Según el común de los tratadistas, cabe distinguir entre moral social o positiva y moral autónoma o personal. La moral positiva es aquel conjunto de normas morales generalmente aceptadas en una sociedad y en un momento histórico determinado. Ese sistema de moral positiva va cambiando, evoluciona. Por ejemplo, en nuestra sociedad, hoy, está comúnmente admitida la norma según la cual mujeres y hombres o blancos y negros o creyentes y ateos tienen idéntica dignidad y merecen idéntico tratamiento, por lo que se considera injusto o inmoral discriminar a unos u otros. Hace trescientos años no eran esos los contenidos de la moral socialmente dominante.

La moral personal, también llamada a veces moral crítica, es aquel conjunto de normas que cada individuo utiliza como soporte o referencia de sus juicios morales. Ese sistema normativo de la moral personal de un sujeto puede coincidir en más o en menos con el de la moral social. Así, puede haber normas morales mías que no tengan el acuerdo de la mayoría social, y puede haber normas de la moral social que yo no asuma como mías. Por tanto, el contenido de mis juicios morales no siempre coincidirá con el juicio de la moral social para las acciones, los sujetos o las situaciones que en cada ocasión se valoren. Las discrepancias entre la moral personal de un sujeto y la moral social dominante pueden ser mayores o menores, dependiendo de factores atinentes al respectivo sujeto (su personalidad o carácter, la información que maneje, la educación, etc.) y de factores atinentes al sistema social (el grado de libertad que se permita, el tipo de formación o de adoctrinamiento de los ciudadanos, etc.). Lo que apenas cabe imaginar es una discrepancia total o altísima entre la moral personal de un individuo y la moral socialmente dominante. Ese ciudadano podría ser tildado de loco o de inadaptado. Eso es un hecho.

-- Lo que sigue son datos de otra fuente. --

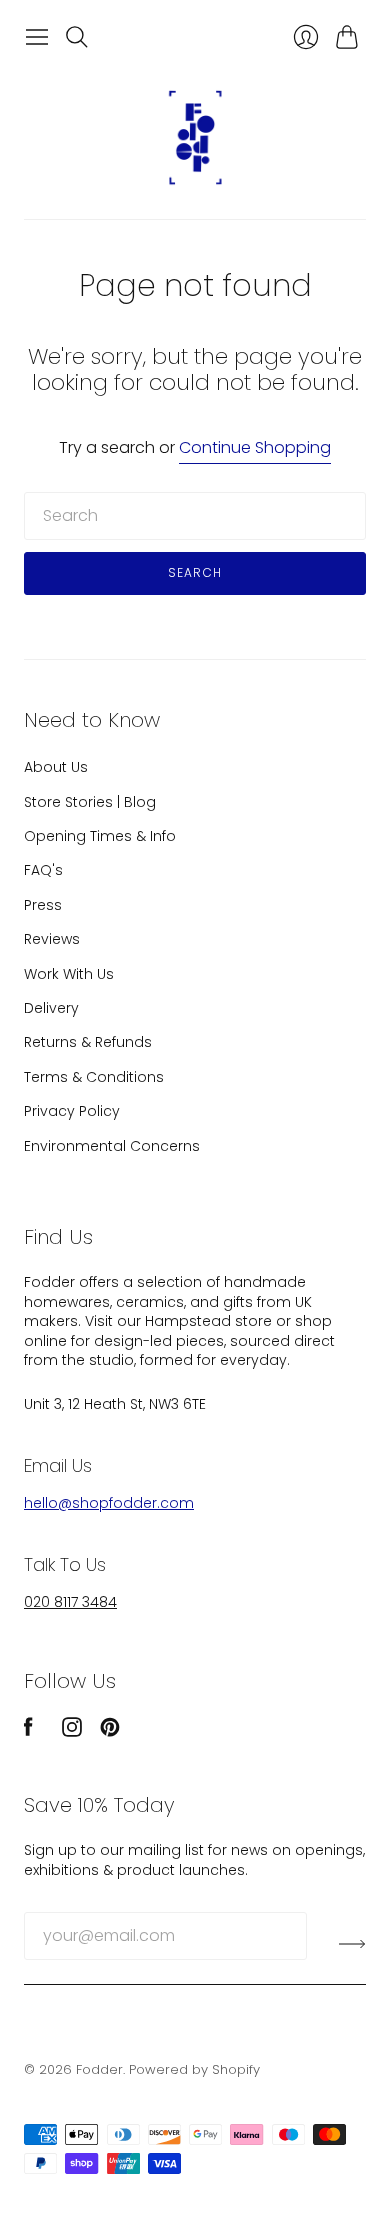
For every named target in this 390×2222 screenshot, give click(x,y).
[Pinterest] (110, 1731)
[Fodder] (195, 137)
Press (43, 905)
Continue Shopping (255, 448)
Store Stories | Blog (90, 802)
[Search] (77, 37)
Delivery (51, 1008)
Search (195, 572)
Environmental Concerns (112, 1146)
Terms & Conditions (94, 1077)
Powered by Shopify (194, 2069)
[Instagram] (72, 1731)
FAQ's (43, 870)
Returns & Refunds (88, 1042)
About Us (56, 767)
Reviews (52, 939)
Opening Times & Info (100, 836)
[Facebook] (28, 1731)
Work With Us (69, 974)
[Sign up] (352, 1944)
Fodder (99, 2069)
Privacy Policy (72, 1111)
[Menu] (37, 37)
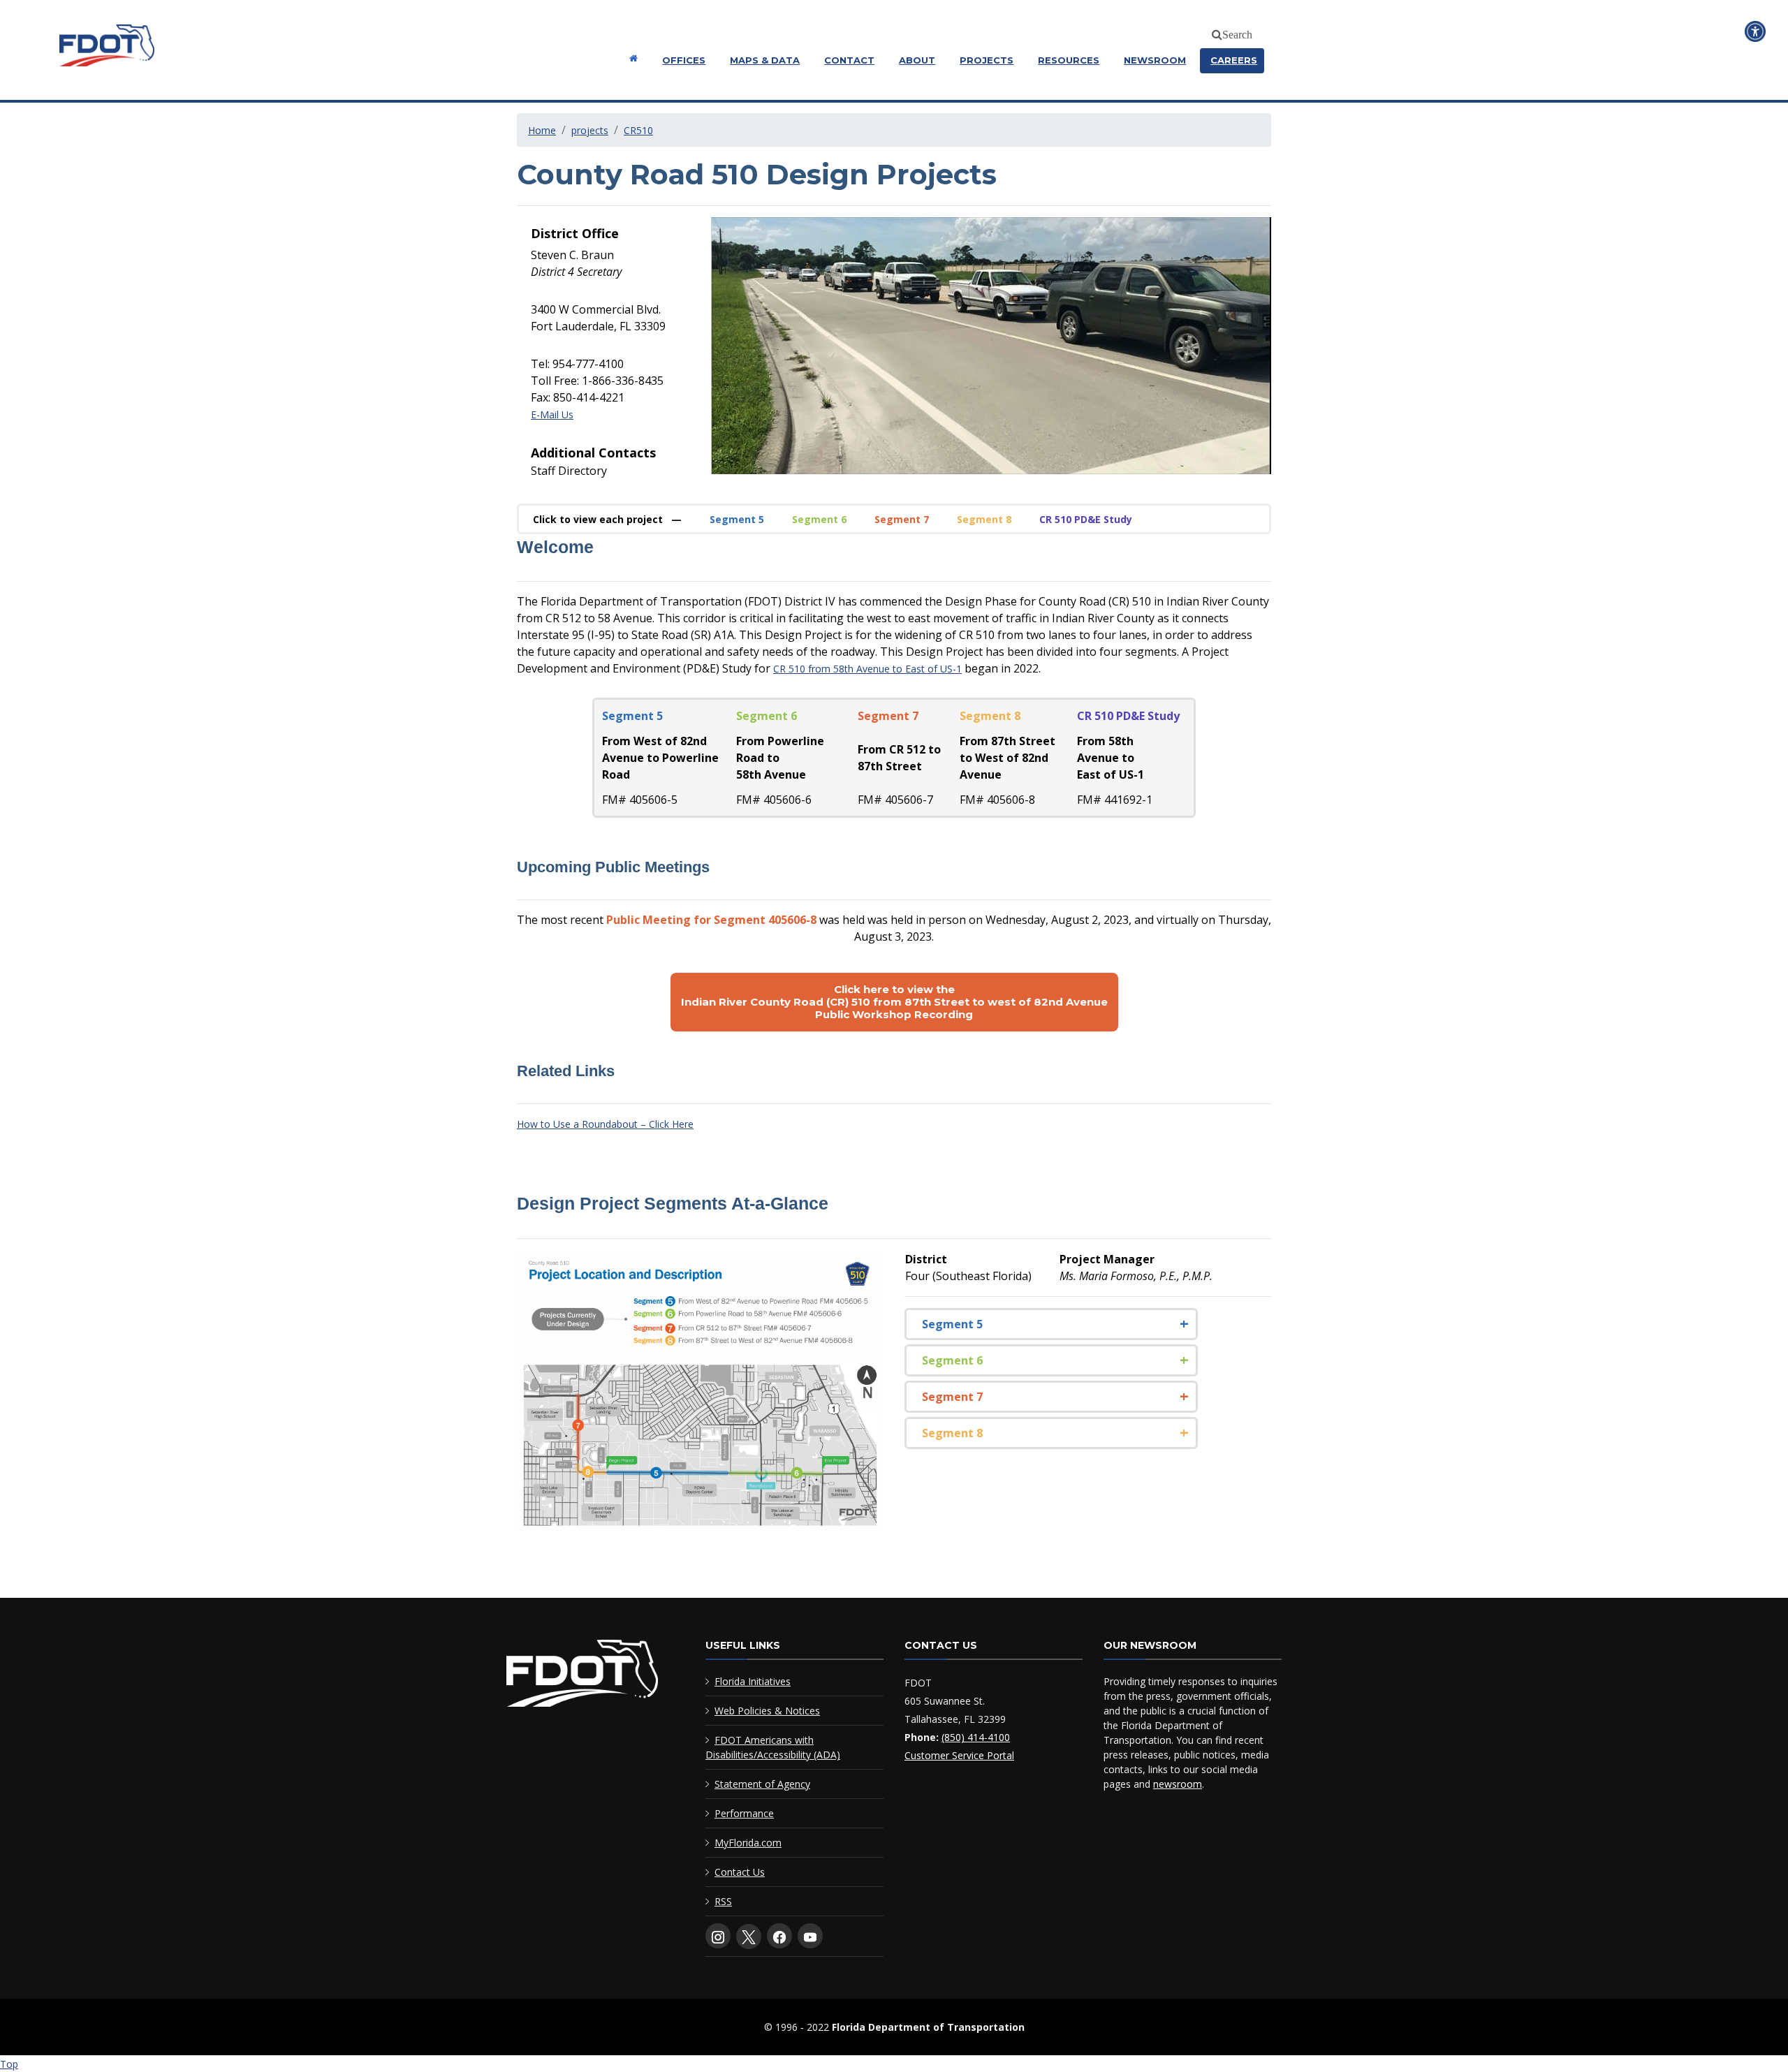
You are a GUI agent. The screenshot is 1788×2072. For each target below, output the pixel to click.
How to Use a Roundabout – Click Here (605, 1124)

La moral, en cuanto sistema normativo, tiene en la Modernidad una peculiaridad muy llamativa, como es esa su bifurcación en dos sistemas potencialmente distintos, el sistema de la moral social y el sistema de la moral personal. Tal cosa no sucede por ejemplo con el Derecho, pues no tiene apenas sentido que alguien afirme que frente al sistema jurídico vigente él tiene su propio y personal sistema jurídico, con sus normas propias y particulares. Es difícilmente imaginable también para el sistema normativo de la cortesía o el trato social, y mucho chocaría que alguno dijera que las normas socialmente vigentes de educación no cuentan para él y que, en suma, considera de mala educación que un vecino le dé los buenos días en el ascensor o que alguien mastique en público sin hacer ruido o coma sin eructar violentamente.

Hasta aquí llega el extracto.